======== Excerpt to read ========

Archive for the ‘7 Cooperative Principals’ Category

Pie in the Sky: The Self Sustained Credit Union

Principle #4 does point to the use of agreements with other organizations and external funding as options available to credit unions, but that doesn’t mean they are necessarily required.

What if , instead of relying on external agreements, your credit union always looked first to members to fill its needs. In this age of large memberships, don’t many of your members have the skills to do the things you are outsourcing? Even if you had to bring together many members to work towards a common design/development/marketing/community goals, isn’t that what a co-op is all about?


Principle #4: Autonomy and Independence (Part 2)

This article is part of the 7 Principle Series. The other articles in the series are located here

Now that everyone has had time to soak in the first half of Principle #4: Autonomy and Independence, it’s time to look at the second half:

If the cooperative enters into agreements with other organizations or raises capital from external sources, it is done so based on terms that ensure democratic control by the member and maintains the cooperative autonomy.

External Funding and Agreements

Back in Principle #3 we highlighted the fact that Members of a credit union contribute to the capital of a credit union. Principle #4 gives another way to infuse capital into a credit union, through external funding. It also outlines the power to enter into agreements with other organizations.

======== Stored records ========

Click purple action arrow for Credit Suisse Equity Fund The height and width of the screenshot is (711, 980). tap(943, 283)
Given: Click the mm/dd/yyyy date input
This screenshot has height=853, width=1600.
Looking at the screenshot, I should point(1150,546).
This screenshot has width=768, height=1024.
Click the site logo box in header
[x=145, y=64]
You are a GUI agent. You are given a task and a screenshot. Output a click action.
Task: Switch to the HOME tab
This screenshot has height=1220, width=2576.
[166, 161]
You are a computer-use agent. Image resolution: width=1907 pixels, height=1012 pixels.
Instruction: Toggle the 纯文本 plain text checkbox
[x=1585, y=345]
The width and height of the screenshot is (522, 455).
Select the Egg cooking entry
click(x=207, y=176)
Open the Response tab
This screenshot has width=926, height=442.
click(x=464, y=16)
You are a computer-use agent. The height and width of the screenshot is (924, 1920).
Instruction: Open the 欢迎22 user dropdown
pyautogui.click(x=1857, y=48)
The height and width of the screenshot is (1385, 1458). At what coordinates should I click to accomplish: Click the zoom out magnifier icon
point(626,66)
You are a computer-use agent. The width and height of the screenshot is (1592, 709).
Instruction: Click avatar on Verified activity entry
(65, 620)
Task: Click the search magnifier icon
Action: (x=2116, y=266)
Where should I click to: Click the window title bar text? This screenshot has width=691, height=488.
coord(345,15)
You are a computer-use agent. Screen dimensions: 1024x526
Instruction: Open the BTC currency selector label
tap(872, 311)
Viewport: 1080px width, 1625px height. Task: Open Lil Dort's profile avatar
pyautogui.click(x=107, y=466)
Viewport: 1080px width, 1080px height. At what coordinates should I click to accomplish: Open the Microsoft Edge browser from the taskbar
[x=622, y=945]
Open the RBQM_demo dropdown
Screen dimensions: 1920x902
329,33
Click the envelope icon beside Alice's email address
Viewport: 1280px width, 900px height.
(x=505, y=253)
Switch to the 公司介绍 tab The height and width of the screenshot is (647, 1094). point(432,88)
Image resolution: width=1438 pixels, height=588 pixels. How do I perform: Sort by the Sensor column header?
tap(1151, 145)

========

### Work instructions
A. Do these statements agree with the credit union post? (i) Principle #4 requires credit unions to rely on external funding. (ii) Principle #3 is cited as noting that members contribute capital to a credit union. (iii) Agreements with other organizations must be on terms that ensure democratic control by the member. Give yes or no for each, quoting the deciding words.
B. Pick up the credit union post right after its final sentence and keep writing it.
The listing has nothing to do with the credit union post.

### Outputs for the tasks
A.
(i) No: "that doesn’t mean they are necessarily required."
(ii) Yes: "Members of a credit union contribute to the capital of a credit union."
(iii) Yes: "it is done so based on terms that ensure democratic control by the member and maintains the cooperative autonomy."

B.
It’s hard to imagine a 100% self sustained CU and thanks to Principle #4 we don’t have to.

I know that “agreements with other organizations” and “capital from external sources” are pretty broad terms. It easily covers everything from core provider agreements, to CUSOs, to yes, even accepting government funds.

There’s a Catch

While “agreements” and “external sources” are very broad brushes they do not come without limits. The litmus test by which these agreements and external funding sources must be judged is two pronged. They must maintain member control AND maintain the autonomy of the credit union. (Many times these two go hand in hand.)

We’ve previously established that the way member control plays out in modern day CUs is through boards and it’s evident here as well. Boards approve agreements entered into by a credit union, thereby maintaining member control. While board approval is one level of member control, it’s important that these agreements don’t lock down a CU in such a way that even the board’s influence is limited. (I’m thinking about things like very long term deals with core processors and other vendors.)

What’s Your Take?

  • How have external funding sources or agreements helped your membership?
  • Have any of them ever limited member control?
  • What kind of checks and balance do you use to ensure these things don’t end up limiting member control?

Pie in the Sky: Financial Self Improvement at Your Local Credit Union

In regards to my thoughts on Principle #4 and Credit Unions as self-help organizations:

With Americans apparent obsessed with all things self-help, how is this not a focal point of American CUs?

If there is a National Brand that could weave CUs together, I’d make a strong case for this as “the one”.

Principle #4: Autonomy and Independence (Part 1)

It’s time to jump back into our ongoing discussion about the 7 cooperative principles. If you need a refresh, the other articles in the series are located here.

Autonomy and Independence
Cooperatives are autonomous, self-help organizations controlled by their members. If the cooperative enters into agreements with other organizations or raises capital from external sources, it is done so based on terms that ensure democratic control by the member and maintains the cooperative autonomy.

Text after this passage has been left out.